BEGIN Provided records

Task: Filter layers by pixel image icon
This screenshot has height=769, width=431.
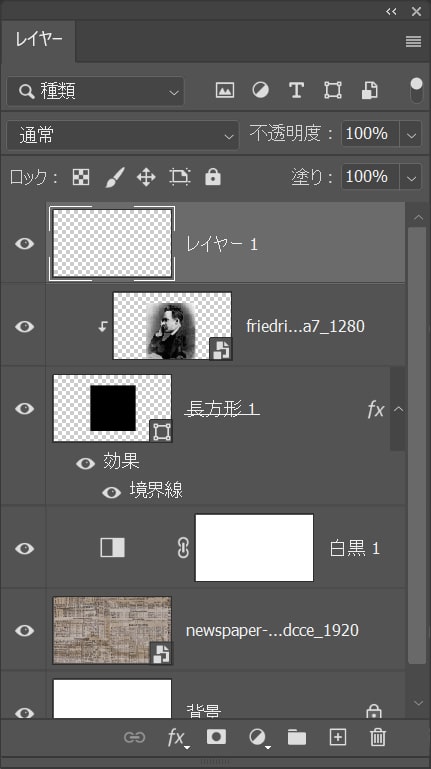Action: pos(225,90)
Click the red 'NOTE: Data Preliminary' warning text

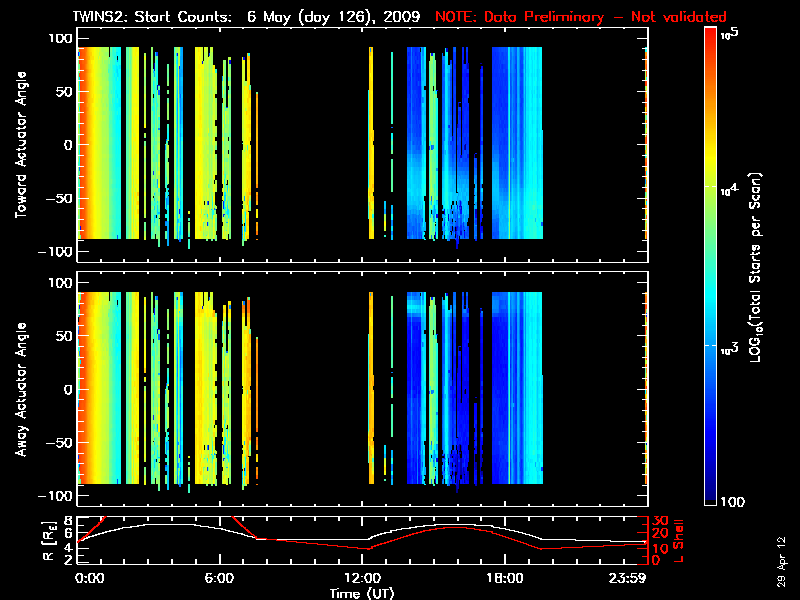point(580,17)
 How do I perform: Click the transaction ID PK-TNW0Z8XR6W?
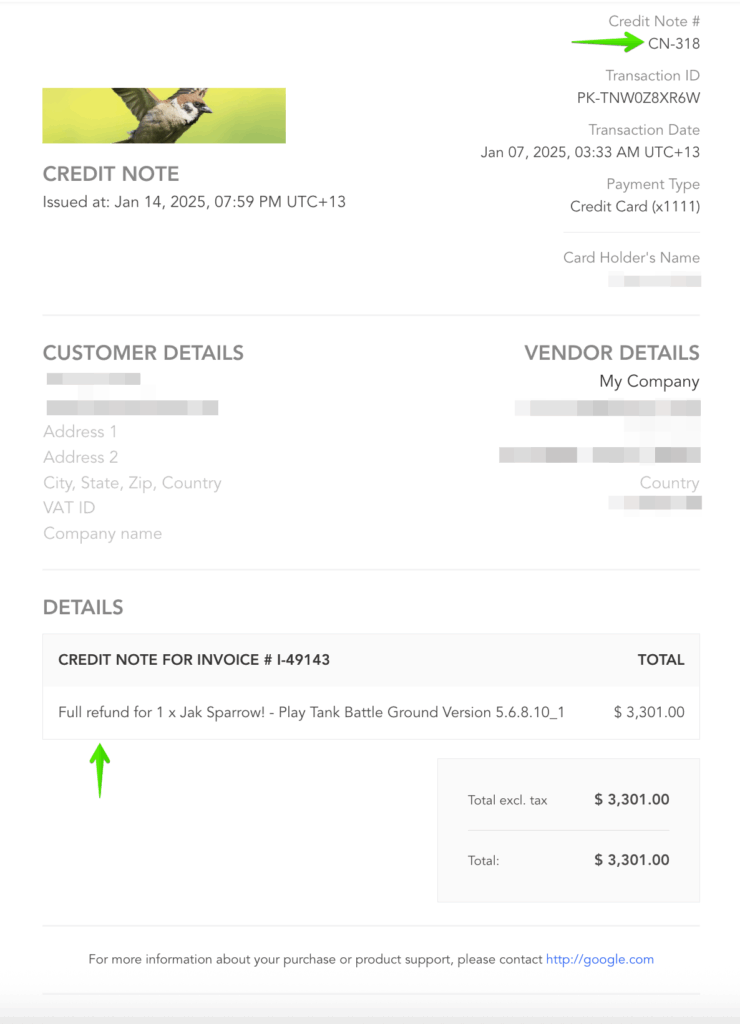pos(638,98)
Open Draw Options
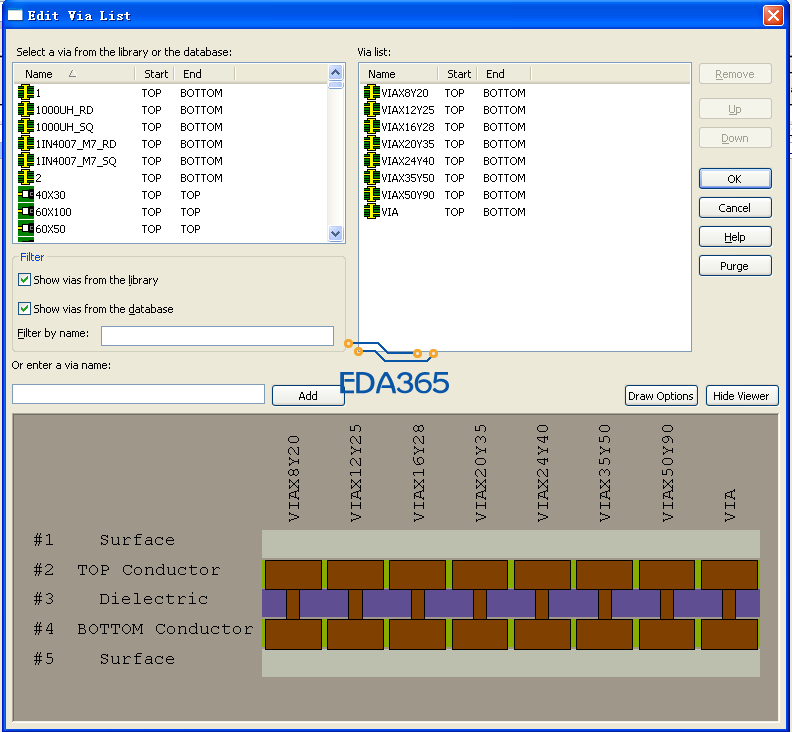 click(x=660, y=396)
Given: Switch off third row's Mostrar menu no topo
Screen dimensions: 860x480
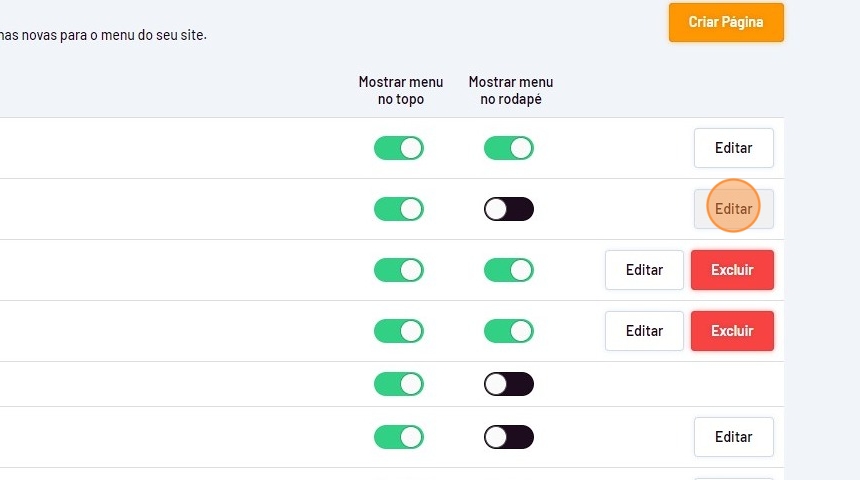Looking at the screenshot, I should coord(399,270).
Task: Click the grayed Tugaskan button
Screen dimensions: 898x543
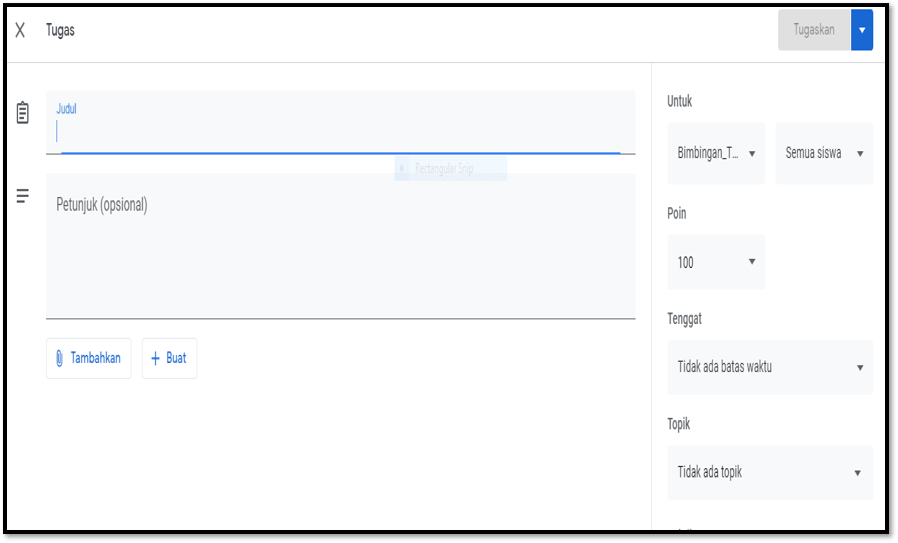Action: click(x=814, y=30)
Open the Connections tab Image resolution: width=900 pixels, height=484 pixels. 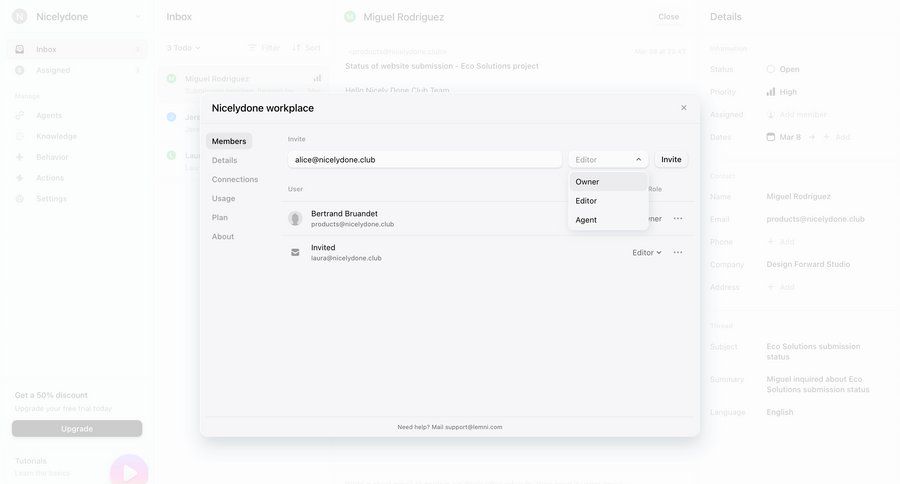[x=235, y=179]
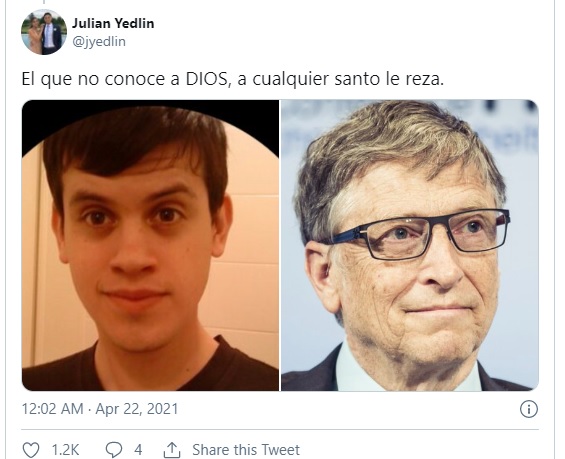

END Provided records

Objective: Replace "Draw Options" with "Layer Options" in the rows, beginning at the first row and stopping after the line that contains "click(x=660, y=396)". Change nothing else, and leave the pictures out.

Task output:
Task: Filter layers by pixel image icon
This screenshot has height=769, width=431.
Action: pos(225,90)
Click the red 'NOTE: Data Preliminary' warning text

point(580,17)
 How do I perform: Click the transaction ID PK-TNW0Z8XR6W?
pos(638,98)
Open Layer Options
 click(x=660, y=396)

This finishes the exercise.